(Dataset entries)
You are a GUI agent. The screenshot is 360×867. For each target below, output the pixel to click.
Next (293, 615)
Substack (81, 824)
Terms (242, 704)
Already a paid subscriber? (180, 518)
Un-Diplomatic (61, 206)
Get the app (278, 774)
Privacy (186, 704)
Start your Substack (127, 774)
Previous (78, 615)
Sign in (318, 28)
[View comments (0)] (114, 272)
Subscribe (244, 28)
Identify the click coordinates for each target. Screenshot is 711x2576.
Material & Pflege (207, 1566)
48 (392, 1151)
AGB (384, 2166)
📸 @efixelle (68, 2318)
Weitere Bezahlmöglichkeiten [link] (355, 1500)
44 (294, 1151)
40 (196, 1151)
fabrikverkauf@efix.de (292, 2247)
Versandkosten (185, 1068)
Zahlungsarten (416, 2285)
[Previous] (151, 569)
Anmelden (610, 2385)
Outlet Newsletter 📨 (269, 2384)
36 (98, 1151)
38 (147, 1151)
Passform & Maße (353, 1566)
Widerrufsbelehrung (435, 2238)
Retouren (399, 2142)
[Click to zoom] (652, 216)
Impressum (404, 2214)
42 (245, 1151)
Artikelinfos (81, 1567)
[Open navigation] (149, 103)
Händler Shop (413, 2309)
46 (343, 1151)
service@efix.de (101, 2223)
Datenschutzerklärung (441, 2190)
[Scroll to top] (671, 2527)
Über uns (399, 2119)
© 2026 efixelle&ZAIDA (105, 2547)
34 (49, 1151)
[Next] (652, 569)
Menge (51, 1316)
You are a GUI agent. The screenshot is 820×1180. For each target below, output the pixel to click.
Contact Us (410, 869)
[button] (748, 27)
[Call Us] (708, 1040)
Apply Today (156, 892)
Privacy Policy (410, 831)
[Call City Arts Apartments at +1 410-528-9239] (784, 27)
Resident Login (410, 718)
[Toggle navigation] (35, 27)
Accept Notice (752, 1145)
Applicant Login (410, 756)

# Exercise objective:
Return exactly the line that contains "[button] (748, 27)" and every line after it, through the last line of the records.

# Written response:
[button] (748, 27)
[Call Us] (708, 1040)
Apply Today (156, 892)
Privacy Policy (410, 831)
[Call City Arts Apartments at +1 410-528-9239] (784, 27)
Resident Login (410, 718)
[Toggle navigation] (35, 27)
Accept Notice (752, 1145)
Applicant Login (410, 756)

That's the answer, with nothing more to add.